The political parties fool no one when they try to blame the King for the
repeated and sustained mess that they have made of the mandate of the people
over the last twelve years since the changeover to parliamentary democracy
in 1990. It would augur well for democracy if the parties would devote to
their own self-examination and self-improvement at least some of the
time and energy that they are spending on their politics of blame (anyone
but themselves) and street demonstrations, and civil and economic disruption
such as “bandhs” and “hartals” (as well as the disruption of
parliament itself by an amazing 57 days in 2002)! The parties should give
serious thought to two injunctions of the ancient philosophers and prophets:
“Know Thyself!” and “Let he who is innocent cast the first stone!”.
Or, as the moderns would say: “Physician, heal thyself!”. The 4 October
2002 dismissal of the election-shy Deuba government, and appointment of an
interim government pending general elections, gives to the political parties
time off to reflect, reform, regroup, reorganize, and reinvigorate
themselves for parliamentary elections that they should fight sooner rather
than later (with or without the Maoists, or more veteran leaders and
their ‘kursi” oriented politics). Rana and the RPP are correct in taking
the positive route of general elections within the framework of
parliamentary democracy and constitutional monarchy. The RPP is correct to say
that in times of crisis the King as a constitutional monarch should play a
more influential role in Nepali politics. In times of crisis, yes! It is
common sense. In times of crisis, when the Prime Minister dissolves
parliament but will not hold elections within the period stipulated by the
Constitution, and when the major parties are aiding and abetting him in this
very unconstitutional stance, then surely the King as constitutional
monarch, King-in-Parliament, and Head of State, must play a more effective
and corrective role within the context of parliamentary democracy and
constitutional monarchy. If not the King, then who? India? The pseudo
liberal moneybags of the European Union? Or is it to be the Maoist
insurgents, with their ideological preference for a Soviet-style People’s
Republic, dominated by a monopolistic Communist Party, controlled by a
self-selecting Politburo, all of this dictated by a Supremo or Secretaty
General? The King did the correct,
proper, constitutional, and inevitable thing in dismissing the election-shy
government of then Prime Minister Sher Bahadur Deuba on 4 October 2002.

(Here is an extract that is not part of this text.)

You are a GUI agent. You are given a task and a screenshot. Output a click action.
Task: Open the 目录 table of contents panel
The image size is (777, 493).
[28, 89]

Sovereignty does not lie in the parties. It lies in the people. When Deuba
dissolved the parliament, and then colluded with other political parties to
postpone elections well beyond the period stipulated by the Constitution,
then he and his government lost their legitimacy vis-a-vis both parliament
and the Constitution; and the parties who supported him lost their political
and moral credibility. In doing this the parties did hurt to the sovereignty
of the people. In a parliamentary democracy with a constitutional monarchy
the sovereignty of the people is reflected in the King, and is expressed
through parliament based upon periodic, and open, and free and fair
elections. In times of crisis like these, when politicians collude to
dissolve parliament and then delay parliamentary elections beyond the
periods stipulated by the Constitution, it is for the King as constitutional
monarch to put things back on track through timely, and free and fair
elections. The government appointed by the King for this purpose is
absolutely legitimate. Its legitimacy will lie in the efficiency with which
it moves to restore parliament through general elections, and to give
further expression to popular sovereignty through elections to local
government bodies. Given Maoist insurgency, the elections may not be very
comfortable. But democracy is not about comfort. It is about principle! It is also in the interests
of the renewal of democracy in Nepal that Rana work with his colleagues in
developing a clear persona for the Rastriya Prajatantra Party (RPP).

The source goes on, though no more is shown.